The question from the reader was:
I started a consulting business a couple of months ago and have too much work. I’m at the point where I have to decide if I should hire employees or farm out certain work to independent consultants. Also, please don’t ask if I have a business plan because I’d rather spend my time making money than creating documents I don’t have time for. What’s my next step?
What? You mean the question you just asked doesn’t make you think about whether a business plan might be more than just a document you don’t have time for? Seriously.
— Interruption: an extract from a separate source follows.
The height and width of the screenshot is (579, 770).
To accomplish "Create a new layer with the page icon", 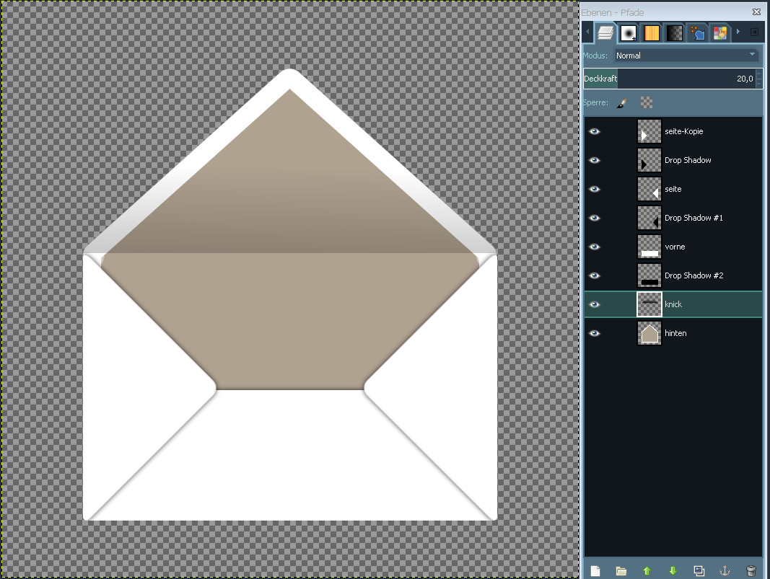I will (595, 571).
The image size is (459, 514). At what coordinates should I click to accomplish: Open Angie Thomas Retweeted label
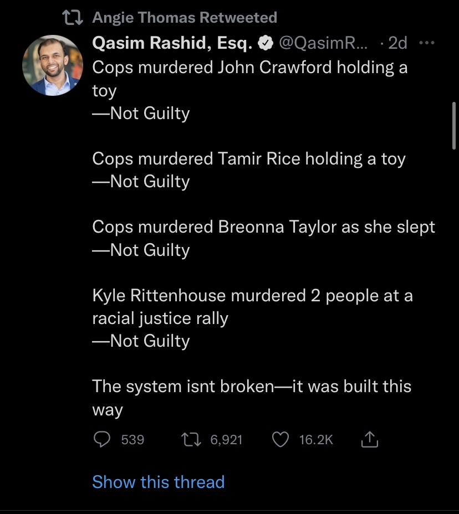[x=185, y=18]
How do I decide which way to go but don’t ask me where I want to end up.
Columnist Susan Schreter of the Seattle Post Intelligence has a very good answer, in Inside Entrepreneurship: Make time to create a business plan.
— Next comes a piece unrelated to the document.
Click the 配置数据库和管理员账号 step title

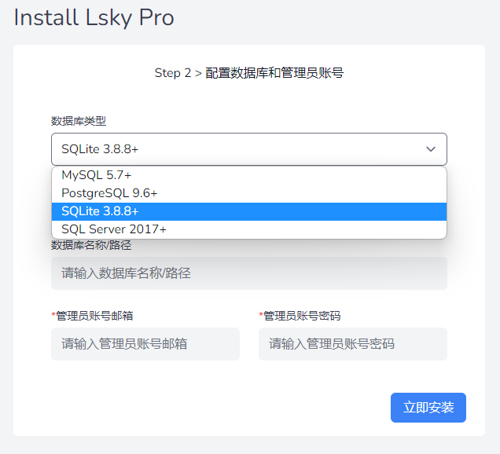pyautogui.click(x=274, y=73)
Yogi Berra once said, “You’ve got to be very careful if you don’t know where you’re going, because you might not get there.”
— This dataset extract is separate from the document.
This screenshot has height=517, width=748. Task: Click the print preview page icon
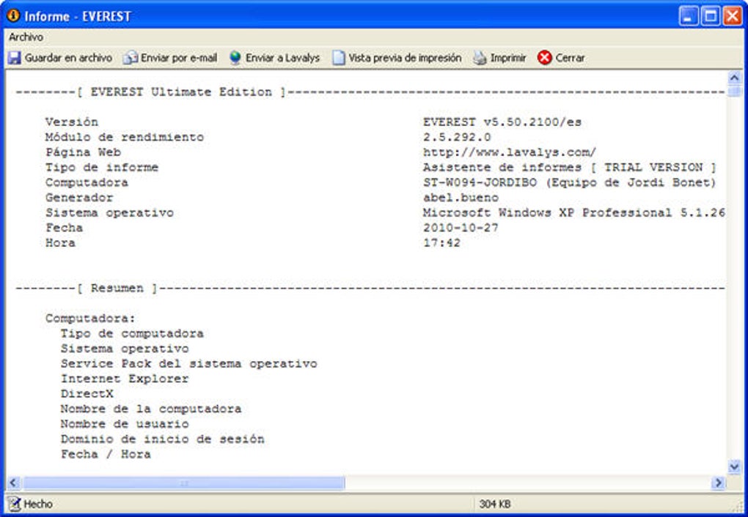339,58
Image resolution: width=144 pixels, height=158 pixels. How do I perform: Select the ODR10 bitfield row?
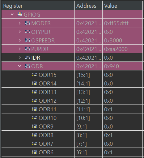click(x=72, y=118)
Unfortunately, during the past 15 years or so, business plans have morphed into a marketing tool to raise money. Entrepreneurs just don’t bother to prepare them until a potential grant provider, lender or investor requires the document as part of the selection process. It’s too bad, because useful startup operating plans or business plans are built around a clear understanding of the founder’s desired business destination. And this destination is not vaguely defined as “to make a lot of money” or “to be my own boss.”
Entrepreneurs who say they are overwhelmed by their business rarely have a documented plan in place. Hiring, customer targeting and other important decisions are driven by the needs of the day. It’s what I call the Band-Aid approach to management. It’s patch-driven rather than purpose-driven.
The first step of operating plan development is setting goals and priorities for your business. For example, if success was defined as building the largest market share of a certain consulting field, then you could estimate the number of customers and annual revenues needed to reach this destination. Your hiring decisions would be geared to salaried personnel who could bring in new business and serve customers as well as you do.